• _GIVEN PASSAGE_
To download dataset and glove embeddings, you need an account on kaggle.
Download kaggle.json from My account -> API -> Create New API Token

In order to run notebook without crashing, I recommend setting RAM to max. 25GB.

**Downloading data**

In [1]:
from google.colab import files

Choose the kaggle.json file that you have downloaded

In [4]:
files.upload()

Saving kaggle.json to kaggle.json


{'kaggle.json': b'{"username":"filipmintus","key":"6f72d4148a17a65140b68eee58af8fb2"}'}

File configuration in order to use in google colab.

In [5]:
!ls -lha kaggle.json
!mkdir -p ~/.kaggle 
!cp kaggle.json ~/.kaggle/
!chmod 600 ~/.kaggle/kaggle.json

-rw-r--r-- 1 root root 67 Dec 11 11:29 kaggle.json


Download and extract the dataset - Amazon reviews.

The dataset includes 3600000 reviews of Amazon products in the training dataset and 400000 reviews in the testing dataset.

In [8]:
!kaggle datasets download bittlingmayer/amazonreviews
!unzip amazonreviews.zip

Downloading amazonreviews.zip to /content
 98% 481M/493M [00:04<00:00, 110MB/s] 
100% 493M/493M [00:04<00:00, 111MB/s]


Extracting examples and labels

1. Opening Bz2 file
2. Decoding byte type
3. Extracting label from a string

In [10]:
import bz2
with bz2.open("test.ft.txt.bz2", "rb") as f:
  # Decompress data from file
  content = f.read()
text = content.decode()
text = text.split('__label__')[1:]
Y_test = [a[0] for a in text]
X_test = [a[2:] for a in text]
print(len(X_test)==len(Y_test))

True
2 Useful for remodels: I recently remodeled my house and these came in extremely useful for boring through studs for electrical and plumbing... as well as prepping doors for hardware.

Useful for remodels: I recently remodeled my house and these came in extremely useful for boring through studs for electrical and plumbing... as well as prepping doors for hardware.

2


In [11]:
import bz2
with bz2.open("train.ft.txt.bz2", "rb") as f:
  # Decompress data from file
  content = f.read()
text = content.decode()
text = text.split('__label__')[1:]
Y_train = [a[0] for a in text]
X_train = [a[2:] for a in text]
print(len(X_train)==len(Y_train))

True


Downloading 100-dimensional GloVe embedding with 6 billions tokens. 

In [14]:
!kaggle datasets download terenceliu4444/glove6b100dtxt
!unzip glove6b100dtxt

Downloading glove6b100dtxt.zip to /content
 90% 118M/131M [00:01<00:00, 70.9MB/s]
100% 131M/131M [00:01<00:00, 97.3MB/s]


A function for extracting look-up dictionaries between words, indexes and embeddings.

In [0]:
def read_glove_vecs(glove_file):
    with open(glove_file, 'r') as f:
        words = set()

Records from a collection

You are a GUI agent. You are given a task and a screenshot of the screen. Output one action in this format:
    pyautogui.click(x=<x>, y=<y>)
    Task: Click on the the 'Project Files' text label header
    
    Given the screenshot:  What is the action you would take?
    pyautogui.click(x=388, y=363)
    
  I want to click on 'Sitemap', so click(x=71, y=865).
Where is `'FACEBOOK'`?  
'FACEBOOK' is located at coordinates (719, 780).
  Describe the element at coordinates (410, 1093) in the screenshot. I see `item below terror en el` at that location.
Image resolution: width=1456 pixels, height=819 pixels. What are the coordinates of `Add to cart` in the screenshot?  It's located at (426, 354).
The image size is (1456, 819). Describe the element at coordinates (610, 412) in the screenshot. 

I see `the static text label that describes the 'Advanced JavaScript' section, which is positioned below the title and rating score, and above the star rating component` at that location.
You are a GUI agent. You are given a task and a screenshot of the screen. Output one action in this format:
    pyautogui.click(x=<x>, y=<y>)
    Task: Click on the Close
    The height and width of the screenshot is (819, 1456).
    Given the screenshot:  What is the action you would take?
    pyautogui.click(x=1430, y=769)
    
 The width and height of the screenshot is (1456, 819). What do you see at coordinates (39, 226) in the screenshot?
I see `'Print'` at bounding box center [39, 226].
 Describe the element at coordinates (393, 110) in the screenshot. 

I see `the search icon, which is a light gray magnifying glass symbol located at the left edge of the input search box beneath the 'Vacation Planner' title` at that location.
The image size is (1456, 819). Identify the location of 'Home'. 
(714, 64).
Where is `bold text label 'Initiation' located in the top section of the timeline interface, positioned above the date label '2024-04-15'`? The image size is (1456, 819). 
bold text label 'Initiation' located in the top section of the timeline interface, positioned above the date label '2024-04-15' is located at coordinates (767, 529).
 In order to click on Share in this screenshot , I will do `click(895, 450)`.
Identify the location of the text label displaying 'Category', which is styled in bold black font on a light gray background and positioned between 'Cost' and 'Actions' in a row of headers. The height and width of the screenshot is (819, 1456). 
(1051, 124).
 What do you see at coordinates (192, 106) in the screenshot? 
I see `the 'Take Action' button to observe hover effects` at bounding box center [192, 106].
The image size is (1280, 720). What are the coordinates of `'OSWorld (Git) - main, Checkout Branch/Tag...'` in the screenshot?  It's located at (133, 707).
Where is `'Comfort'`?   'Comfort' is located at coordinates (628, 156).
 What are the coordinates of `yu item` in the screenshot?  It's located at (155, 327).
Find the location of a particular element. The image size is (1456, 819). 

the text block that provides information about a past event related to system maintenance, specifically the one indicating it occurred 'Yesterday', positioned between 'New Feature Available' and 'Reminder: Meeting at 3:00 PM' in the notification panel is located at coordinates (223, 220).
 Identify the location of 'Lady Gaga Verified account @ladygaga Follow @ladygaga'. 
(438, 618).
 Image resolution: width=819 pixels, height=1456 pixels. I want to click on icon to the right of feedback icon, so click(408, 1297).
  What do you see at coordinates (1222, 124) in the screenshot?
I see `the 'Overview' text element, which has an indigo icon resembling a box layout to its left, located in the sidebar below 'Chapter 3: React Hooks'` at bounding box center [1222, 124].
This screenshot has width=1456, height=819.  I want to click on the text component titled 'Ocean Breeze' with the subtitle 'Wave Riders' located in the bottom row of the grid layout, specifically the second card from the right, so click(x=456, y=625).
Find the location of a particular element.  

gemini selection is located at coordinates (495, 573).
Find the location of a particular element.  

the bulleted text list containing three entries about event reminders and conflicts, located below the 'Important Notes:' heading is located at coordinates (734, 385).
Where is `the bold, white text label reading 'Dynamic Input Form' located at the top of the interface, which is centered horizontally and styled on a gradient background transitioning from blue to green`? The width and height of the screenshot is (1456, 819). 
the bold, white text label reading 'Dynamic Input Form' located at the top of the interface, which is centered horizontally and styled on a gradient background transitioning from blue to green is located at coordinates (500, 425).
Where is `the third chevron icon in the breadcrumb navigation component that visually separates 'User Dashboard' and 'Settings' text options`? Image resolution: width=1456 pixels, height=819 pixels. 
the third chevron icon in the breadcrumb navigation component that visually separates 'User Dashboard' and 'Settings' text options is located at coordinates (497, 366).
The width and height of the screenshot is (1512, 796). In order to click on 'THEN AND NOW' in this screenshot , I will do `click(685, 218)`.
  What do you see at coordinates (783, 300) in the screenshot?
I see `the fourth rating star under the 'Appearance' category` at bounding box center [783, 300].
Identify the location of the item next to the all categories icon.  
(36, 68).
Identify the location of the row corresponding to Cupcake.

• _THINGS TO DO_
- a) Based on the Amazon reviews notebook, answer yes or no for each statement and quote the words that decide it. (i) The author recommends setting RAM to max. 25GB. (ii) The testing dataset holds 3600000 reviews. (iii) The GloVe embedding being downloaded is 300-dimensional.
- b) According to the Amazon reviews notebook, where do you get the kaggle.json file?
- c) Carry on the Amazon reviews notebook from the point it stops, and finish the read_glove_vecs function.
The data plays no part in this.

• _TASK-BY-TASK OUTPUTS_
- a)
(i) Yes: "I recommend setting RAM to max. 25GB."
(ii) No: "3600000 reviews of Amazon products in the training dataset and 400000 reviews in the testing dataset."
(iii) No: "Downloading 100-dimensional GloVe embedding with 6 billions tokens."

- b) From My account -> API -> Create New API Token.

- c)
        word_to_vec_map = {}
        for line in f:
            line = line.strip().split()
            curr_word = line[0]
            words.add(curr_word)
            word_to_vec_map[curr_word] = np.array(line[1:], dtype=np.float64)       
        i = 1
        words_to_index = {}
        index_to_words = {}
        for w in sorted(words):
            words_to_index[w] = i
            index_to_words[i] = w
            i = i + 1
    return words_to_index, index_to_words, word_to_vec_map

In [0]:
import numpy as np
words_to_index, index_to_words, word_to_vec_map = read_glove_vecs('glove.6B.100d.txt')

**Data preprocessing**

Function for splitting each sentence from input vector into list containing embedding index corresponding to each word of sentence. Outputted list will be an input for the Embedding layer of Keras.

In [0]:
def split_sentence(sentences, words_to_index,max_words):
  m = len(sentences)
  new_sentences = []
  for i, sentence  in enumerate(sentences):
    words = sentence.lower().split()
    new_sentence = []
    for j,word in enumerate(words):
      if word[-1] in [',', '.', ':','!','?' ,' ', ',','''\'''']:
        word = word[:-1]
      if word in words_to_index.keys():
        new_sentence.append(words_to_index[word])
      else: new_sentence.append(0)
    new_sentences.append(new_sentence)
  return new_sentences

Splitting training dataset 

In [0]:
X_train_indices = split_sentence(X_train, words_to_index, 150)

In [0]:
X_test_indices = split_sentence(X_test, words_to_index, 150)

Next step is to pad sentences into the same length (150).
Too long sentences are cutted at the beginning.
Too short sentences are filled with 0 in the beginning.

In [0]:
from tensorflow.keras.preprocessing.sequence import pad_sequences
X_train_padded = pad_sequences(X_train_indices,maxlen = 150, padding='pre', truncating='pre')
X_test_padded = pad_sequences(X_test_indices,maxlen = 150, padding='pre', truncating='pre')

Correcting labels, so that 1 corresponds to positive sentiment and 0 to negative.

In [0]:
Y_train = np.array(Y_train, dtype = np.int32)
Y_train-=1
Y_test_true = np.array(Y_test, dtype = np.int32)
Y_test_true-=1

**Model building**

In [0]:
from tensorflow.keras.layers import Embedding

A function creating an embedding layer with the pre-trained gloVe embeddings.
Weights of the Embedding layer are set to be trainable.

In [0]:
def build_embedding_layer(word_to_vec_map, words_to_index):
  voc_size = len(words_to_index) + 1
  emb_dim = word_to_vec_map['rice'].shape[0]
  emb_matrix = np.zeros((voc_size,emb_dim))
  for word, index in words_to_index.items():
    emb_matrix[index,:] = word_to_vec_map[word]
  embedding_layer = Embedding(voc_size, emb_dim, trainable = True)
  embedding_layer.build((None,))
  embedding_layer.set_weights([emb_matrix])
  return embedding_layer

In [0]:
first_layer = build_embedding_layer(word_to_vec_map, words_to_index)

A function building a NLP model for sentiment analysis.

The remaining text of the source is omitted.